Common questions from parents

Is Texas’s student dropout rate actually as severe as the statistics suggest?

IDRA’s attrition methodology tracks cohorts and counts any student who began a grade band but did not appear in the expected graduation year, making it broader than the state’s official dropout count. Both measures point to a real and significant problem. What the research also shows is that the figure is not stable: districts that prioritize early identification and targeted instruction consistently see their attrition rates improve.

Are demographic gaps in graduation rates shaped by factors parents have no power to address?

Socioeconomic factors are real. But research on parental involvement, particularly Hill and Tyson’s 2009 meta-analysis, finds that academic socialization at home predicts middle-school achievement even after controlling for socioeconomic variables. The gap in what families communicate about learning is itself a lever, and it sits inside the home.

What does “early intervention” actually mean, and when is it too late?

Early intervention means identifying a learning struggle and beginning targeted support before it compounds into a broader academic identity crisis. Research supports intervention at every age, but earlier consistently produces stronger gains because gaps compound. “Too late” is not a developmental threshold; it is what happens when a child has spent years absorbing the story that the struggle is fixed.

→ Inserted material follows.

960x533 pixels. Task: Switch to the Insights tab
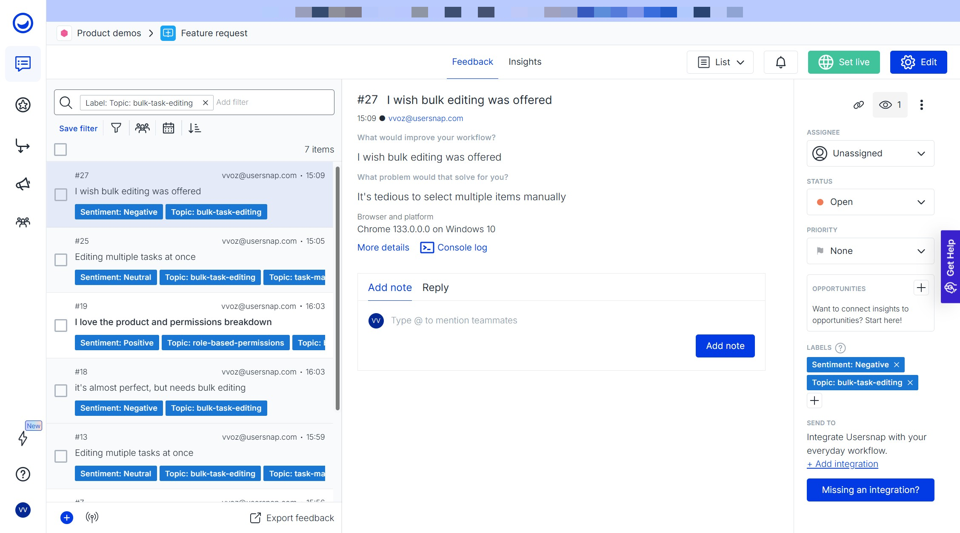pos(525,62)
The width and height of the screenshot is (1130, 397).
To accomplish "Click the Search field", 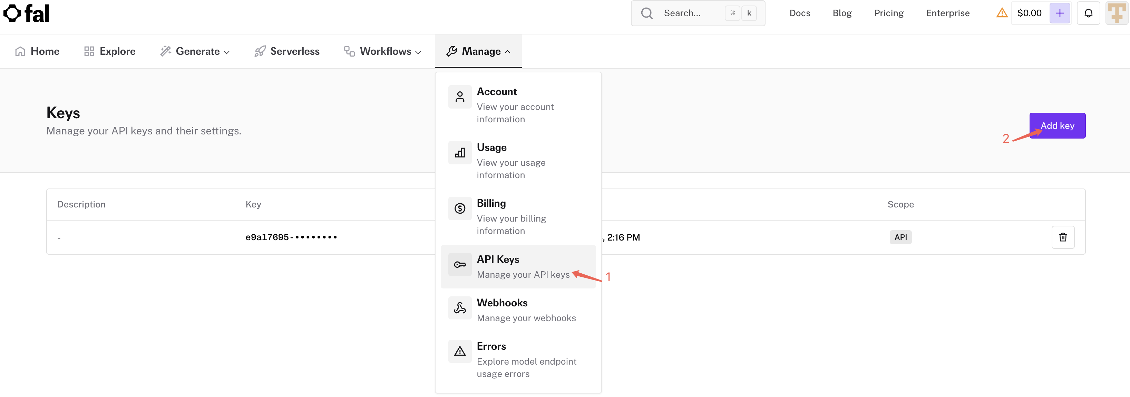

If my child has a growth mindset, will that protect them from falling behind?

Growth mindset research (Yeager et al., 2019) shows real but modest effects, and the effects are strongest in supportive school environments. A growth mindset is not a substitute for targeted instruction; it is what makes targeted instruction more likely to take hold. The two work together, and neither is sufficient without the other.

My child struggles more than their classmates. Could a learning difference be behind it?

It is worth finding out. A screener is a starting point, not a diagnosis. If your child might need formal accommodations (an IEP or 504 plan), or you suspect a vision, hearing, or medical cause, pursue a professional evaluation too; that is the only route to those supports.